> **Exercise directions**
Using the records below, write out again exactly the lines that begin at the line containing "Instruction: Click the 3" and end at the line containing "Click the 申込", and no other lines.
============
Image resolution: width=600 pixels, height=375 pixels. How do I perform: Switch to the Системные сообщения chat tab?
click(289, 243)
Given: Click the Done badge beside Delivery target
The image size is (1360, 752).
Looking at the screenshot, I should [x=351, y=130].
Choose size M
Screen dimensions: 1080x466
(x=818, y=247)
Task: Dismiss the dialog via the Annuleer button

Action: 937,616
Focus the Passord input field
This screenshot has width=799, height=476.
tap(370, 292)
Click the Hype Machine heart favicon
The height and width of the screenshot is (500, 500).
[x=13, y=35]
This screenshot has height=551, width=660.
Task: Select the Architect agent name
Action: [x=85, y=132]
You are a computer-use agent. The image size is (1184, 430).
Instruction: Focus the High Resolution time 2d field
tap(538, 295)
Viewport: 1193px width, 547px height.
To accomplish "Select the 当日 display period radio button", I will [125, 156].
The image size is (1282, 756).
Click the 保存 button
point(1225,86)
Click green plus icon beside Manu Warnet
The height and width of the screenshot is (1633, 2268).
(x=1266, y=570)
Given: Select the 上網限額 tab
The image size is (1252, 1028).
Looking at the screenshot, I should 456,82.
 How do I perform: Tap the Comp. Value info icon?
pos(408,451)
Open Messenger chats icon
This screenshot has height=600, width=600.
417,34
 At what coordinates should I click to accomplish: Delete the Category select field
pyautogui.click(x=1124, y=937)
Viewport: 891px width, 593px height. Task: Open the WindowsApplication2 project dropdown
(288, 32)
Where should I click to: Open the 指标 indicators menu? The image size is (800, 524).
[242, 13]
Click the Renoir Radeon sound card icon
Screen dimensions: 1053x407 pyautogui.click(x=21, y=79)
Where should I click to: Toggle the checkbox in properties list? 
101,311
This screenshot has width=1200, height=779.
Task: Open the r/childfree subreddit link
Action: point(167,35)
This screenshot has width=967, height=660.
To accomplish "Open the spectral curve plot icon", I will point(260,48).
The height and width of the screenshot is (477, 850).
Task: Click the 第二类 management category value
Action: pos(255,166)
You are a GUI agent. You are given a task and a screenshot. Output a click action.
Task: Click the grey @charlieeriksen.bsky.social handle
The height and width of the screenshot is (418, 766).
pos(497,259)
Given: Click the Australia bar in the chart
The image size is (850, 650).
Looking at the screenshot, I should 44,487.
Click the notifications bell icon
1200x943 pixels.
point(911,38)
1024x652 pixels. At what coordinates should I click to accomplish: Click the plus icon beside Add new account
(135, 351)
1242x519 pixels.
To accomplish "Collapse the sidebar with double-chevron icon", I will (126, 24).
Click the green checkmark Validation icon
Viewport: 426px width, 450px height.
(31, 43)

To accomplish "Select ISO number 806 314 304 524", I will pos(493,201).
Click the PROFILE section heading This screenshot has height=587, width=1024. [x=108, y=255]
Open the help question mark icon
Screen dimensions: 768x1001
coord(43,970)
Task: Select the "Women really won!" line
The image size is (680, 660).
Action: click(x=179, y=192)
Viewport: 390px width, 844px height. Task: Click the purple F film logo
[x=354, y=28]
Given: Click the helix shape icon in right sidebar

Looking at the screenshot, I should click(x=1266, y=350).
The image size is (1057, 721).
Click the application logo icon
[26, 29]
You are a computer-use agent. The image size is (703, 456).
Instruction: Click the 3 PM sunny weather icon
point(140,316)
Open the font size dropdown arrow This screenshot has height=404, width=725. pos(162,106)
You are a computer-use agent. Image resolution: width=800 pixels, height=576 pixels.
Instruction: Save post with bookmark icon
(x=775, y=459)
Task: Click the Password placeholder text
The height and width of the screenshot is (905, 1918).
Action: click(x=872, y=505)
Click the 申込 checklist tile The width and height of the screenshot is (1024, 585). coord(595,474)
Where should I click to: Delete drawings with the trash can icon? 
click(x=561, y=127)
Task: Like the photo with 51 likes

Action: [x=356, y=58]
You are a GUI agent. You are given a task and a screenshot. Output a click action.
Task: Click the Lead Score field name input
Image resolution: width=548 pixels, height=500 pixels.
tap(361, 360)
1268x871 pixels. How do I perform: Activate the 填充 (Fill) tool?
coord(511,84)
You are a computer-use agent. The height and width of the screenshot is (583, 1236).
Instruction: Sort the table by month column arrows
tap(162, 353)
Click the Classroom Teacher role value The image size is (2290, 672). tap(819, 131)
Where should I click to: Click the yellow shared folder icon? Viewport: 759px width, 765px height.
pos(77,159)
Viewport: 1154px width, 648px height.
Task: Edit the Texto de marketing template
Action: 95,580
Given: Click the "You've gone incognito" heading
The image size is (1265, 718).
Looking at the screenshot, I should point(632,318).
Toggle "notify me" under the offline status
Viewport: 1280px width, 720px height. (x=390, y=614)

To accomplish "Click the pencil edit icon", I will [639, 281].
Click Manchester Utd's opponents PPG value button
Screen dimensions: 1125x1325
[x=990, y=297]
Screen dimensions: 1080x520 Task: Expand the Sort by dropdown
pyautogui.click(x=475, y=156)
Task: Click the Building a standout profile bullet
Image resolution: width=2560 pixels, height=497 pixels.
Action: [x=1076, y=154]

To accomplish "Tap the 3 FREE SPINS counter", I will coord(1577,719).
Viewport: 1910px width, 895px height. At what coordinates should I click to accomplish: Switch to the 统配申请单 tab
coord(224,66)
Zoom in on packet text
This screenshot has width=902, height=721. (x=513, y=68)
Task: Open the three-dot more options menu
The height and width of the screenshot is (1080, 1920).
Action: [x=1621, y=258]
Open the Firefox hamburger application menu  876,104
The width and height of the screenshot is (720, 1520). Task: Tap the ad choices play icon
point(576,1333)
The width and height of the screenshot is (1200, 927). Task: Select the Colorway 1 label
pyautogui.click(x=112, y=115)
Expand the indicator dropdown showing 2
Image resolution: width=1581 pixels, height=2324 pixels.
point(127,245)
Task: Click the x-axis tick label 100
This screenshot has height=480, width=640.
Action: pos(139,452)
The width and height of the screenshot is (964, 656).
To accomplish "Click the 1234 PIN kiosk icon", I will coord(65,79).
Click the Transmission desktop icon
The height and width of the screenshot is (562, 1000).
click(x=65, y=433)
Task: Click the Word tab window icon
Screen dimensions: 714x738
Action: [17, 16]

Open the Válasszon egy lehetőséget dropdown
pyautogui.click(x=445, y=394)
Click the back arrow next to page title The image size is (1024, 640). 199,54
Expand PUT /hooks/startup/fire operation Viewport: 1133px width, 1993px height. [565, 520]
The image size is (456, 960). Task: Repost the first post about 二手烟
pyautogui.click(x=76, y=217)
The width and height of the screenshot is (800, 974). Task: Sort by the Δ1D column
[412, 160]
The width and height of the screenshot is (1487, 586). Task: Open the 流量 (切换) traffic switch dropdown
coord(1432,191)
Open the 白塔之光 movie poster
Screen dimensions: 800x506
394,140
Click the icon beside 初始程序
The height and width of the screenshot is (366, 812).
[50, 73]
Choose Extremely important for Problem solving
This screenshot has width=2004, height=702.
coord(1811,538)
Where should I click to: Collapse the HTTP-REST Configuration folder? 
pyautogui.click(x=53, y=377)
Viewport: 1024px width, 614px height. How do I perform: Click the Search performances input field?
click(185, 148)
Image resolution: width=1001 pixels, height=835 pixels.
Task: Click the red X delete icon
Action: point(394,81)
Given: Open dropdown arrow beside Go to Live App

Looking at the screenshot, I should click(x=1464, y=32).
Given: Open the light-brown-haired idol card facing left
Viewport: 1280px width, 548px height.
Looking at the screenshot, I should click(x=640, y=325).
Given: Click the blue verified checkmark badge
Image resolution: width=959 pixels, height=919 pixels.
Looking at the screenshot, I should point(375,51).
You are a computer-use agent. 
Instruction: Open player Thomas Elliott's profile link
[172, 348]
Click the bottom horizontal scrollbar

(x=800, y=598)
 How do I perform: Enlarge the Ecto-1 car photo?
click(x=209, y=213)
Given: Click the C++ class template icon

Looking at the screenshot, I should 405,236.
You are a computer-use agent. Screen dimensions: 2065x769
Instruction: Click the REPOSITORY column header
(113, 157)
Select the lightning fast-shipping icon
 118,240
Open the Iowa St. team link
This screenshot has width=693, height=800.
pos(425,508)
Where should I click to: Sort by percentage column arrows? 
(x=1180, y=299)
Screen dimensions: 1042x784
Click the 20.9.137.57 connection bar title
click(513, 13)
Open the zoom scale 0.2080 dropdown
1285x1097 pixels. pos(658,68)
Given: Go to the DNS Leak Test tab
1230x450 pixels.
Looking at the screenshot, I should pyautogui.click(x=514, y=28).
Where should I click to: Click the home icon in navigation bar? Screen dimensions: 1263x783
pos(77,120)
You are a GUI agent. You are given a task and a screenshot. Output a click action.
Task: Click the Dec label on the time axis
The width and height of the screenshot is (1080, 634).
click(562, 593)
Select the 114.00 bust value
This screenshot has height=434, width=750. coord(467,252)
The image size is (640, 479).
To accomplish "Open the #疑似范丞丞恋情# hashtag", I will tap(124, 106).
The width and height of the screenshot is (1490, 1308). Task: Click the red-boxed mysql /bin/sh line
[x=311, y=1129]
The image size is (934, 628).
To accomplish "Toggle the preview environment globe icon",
============
> **Response for this exercise**
Instruction: Click the 3 PM sunny weather icon
point(140,316)
Open the font size dropdown arrow This screenshot has height=404, width=725. pos(162,106)
You are a computer-use agent. Image resolution: width=800 pixels, height=576 pixels.
Instruction: Save post with bookmark icon
(x=775, y=459)
Task: Click the Password placeholder text
The height and width of the screenshot is (905, 1918).
Action: click(x=872, y=505)
Click the 申込 checklist tile The width and height of the screenshot is (1024, 585). coord(595,474)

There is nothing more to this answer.